Marco: So the idea is that we want develop a new product, lipstick, a hypothetical product we want to, I don’t know, how many throw-ins at half time are there going to be in the soccer game? And so you start modeling this, you start putting it out. Some better picks up that your model has complete different or wrong assumptions and bets a lot of money on you then you refine your model and so on. Until you get a solid market, and once you have this you can rule it out over many leagues, you have to do more and more refining, more refining, but eventually you get to a stable product which now might be something like a lot of clients enjoy betting, and thus you’ve created a new market that clients like. A new product that clients are interested in on betting. This product would stay mainstream for the next 10-15 years.

Hugo: Interesting, when you speak about this relationship between domain expertise and data science skills it actually made me think of, have you read a book called Super Forecasters or Super Forecasting?

Marco: Yeah, yes of course.

Hugo: For the listener, this is a project by Phillip Tetlock and colleagues. And the basic idea is he found certain members of society who are better at forecasting than other people. One thing he does is kind of analyzes, looks at the characteristics of these people and sees what makes them better forecasters then others. So I’m just wondering Marco, do you try to hire people who are super forecasters or instill this super forecasting culture within your organization or how do you think about that?

Marco: I’m actually paying them already, I used to call these people an army of consultants because if you are a super forecaster in my world what is means that you are actually better than our models and you can actually predict the outcome better than we can and thus by betting making a profit. And so what I’m actually doing I’m consulting you, please here is my prediction for this event what is your prediction, and by placing a wager you’re telling me your opinion which I can then incorporate in my model and can change my prices, but I have to pay you the price. And so all these people who are great at forecasting anything are basically working with me on a consulting basis.

Hugo: That’s awesome, and I actually, I just had a thought that it kinds of brings this full circle in a sense that we’ve moved from data analysis and data science to bookmaking to the idea of super forecasting and something that becomes very apparent in this book is that, you know, you don’t necessarily need super special skills to be able to be a super forecaster, but there are several key aspects such as being less prone to confirmation bias then other people in the world. Which of course is the hallmark of a great data analyst as well.

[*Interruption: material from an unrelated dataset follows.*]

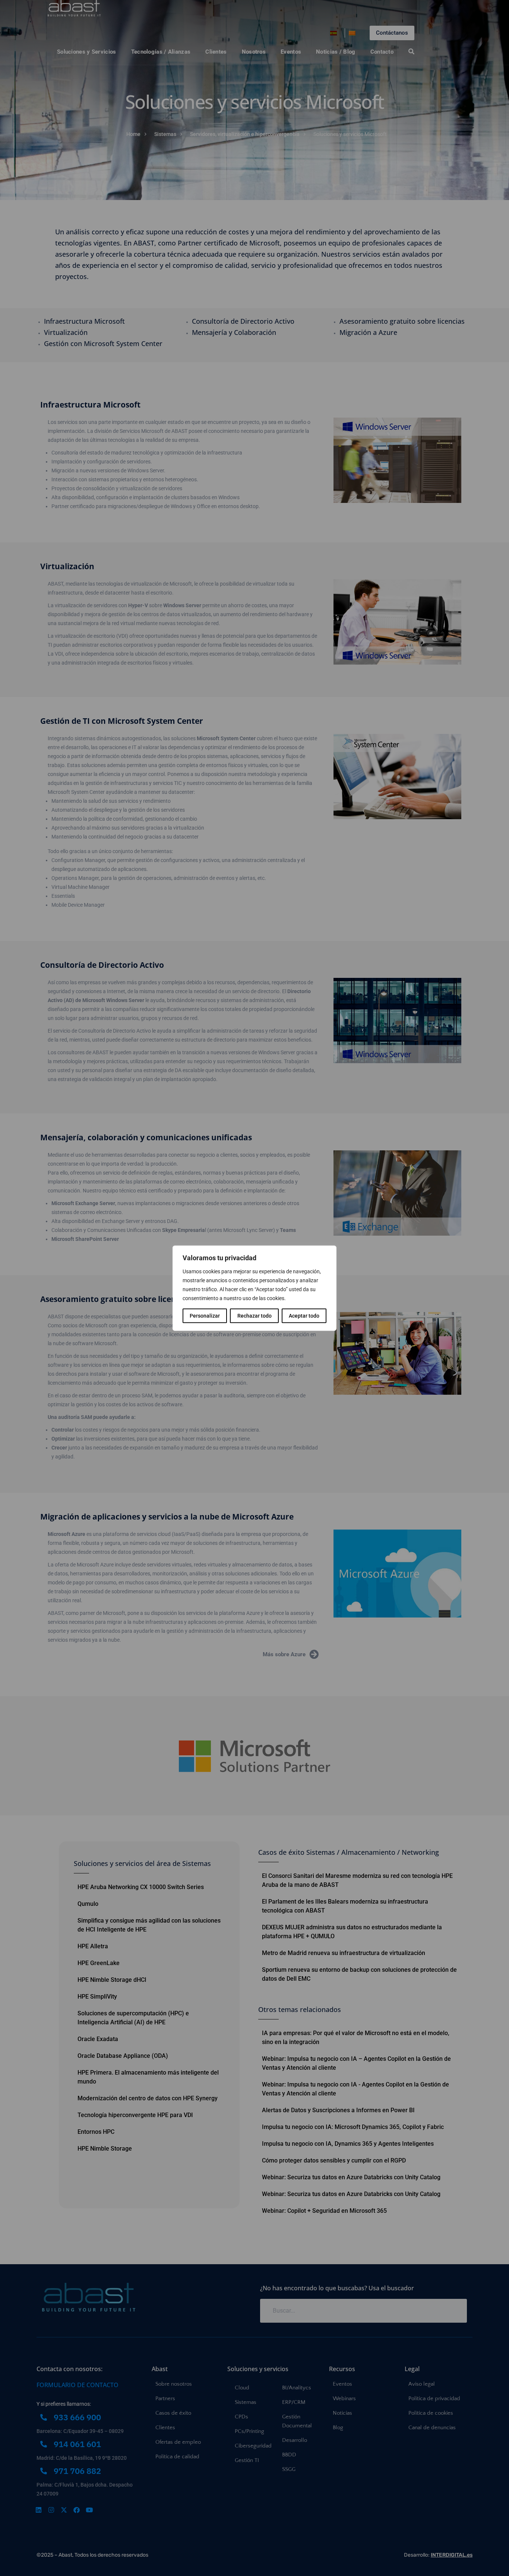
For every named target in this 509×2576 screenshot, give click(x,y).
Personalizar (205, 1315)
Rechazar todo (254, 1315)
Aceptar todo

Marco: Yeah so one of the classic training pitches that I used to give for the longest time when I get new training recruits, and these are all bright people, they are all successful and bright and eager. And obviously they are at the beginning of their career and they want to make a mark they are young and willing to gamble and I always tell them. “This is the strategy, this is how it works and obviously you have to bring in your own feel, but if you ever start gambling with our money” And then I show them a credit card, “Do it with your own money, and if you’re rich enough buy yourself an island, but you’re not gambling with our money.” I try to really separate for them, you think you might know something because you’re setting on this side of the table, but if you could, you would sit on the other side of the table maybe.

Marco: On our end it is hard work, it’s hard analytical work. Everyday we have to grind, we have to refine our model, we have to get our data. It’s a craft. You have to hone it over many many years. You don’t just go in in the classic Vegas movies and know that the spread should be 8 and a half here and the total is going to be 165 points, that’s not how it works at all. Everyday we go back in, everyday we have people smarter than us, people better than us, outsmarting us in our own game. So we need to improve all the time. So I have seen, over many many years, customers who actually have a lot of talents who then become lazy and their analysis becomes sloppy and at that moment they are not winning anymore because somebody else is more hungry then them and knows the numbers better then them, and bets the other way.

Updating Predictions

Hugo: Yeah, absolutely. And the other quality of super forecasters that I just remembered, and speaks to this idea of updating and doing a Bayesian update essentially is that super forecasters are very good at updating their predictions and beliefs with respect to new data coming in as well.

Marco: So the way that training works is that … one of the key aspects in training is that the past is the past you cannot change past wagers, the only wager that you can change is the next wager so what you do is that you come up with a scenario, like almost a probability tree and you say okay. You put the line here so I expect 80% this to happen, 20% this to happen, and whatever percent, maybe 0.1% that should happen. And this basically your tree of probabilities and from your experience, but if something unexpected happens then you basically have to update your assumption very very quickly because something out of the ordinary has happened which means all of your assumptions might not be correct anymore.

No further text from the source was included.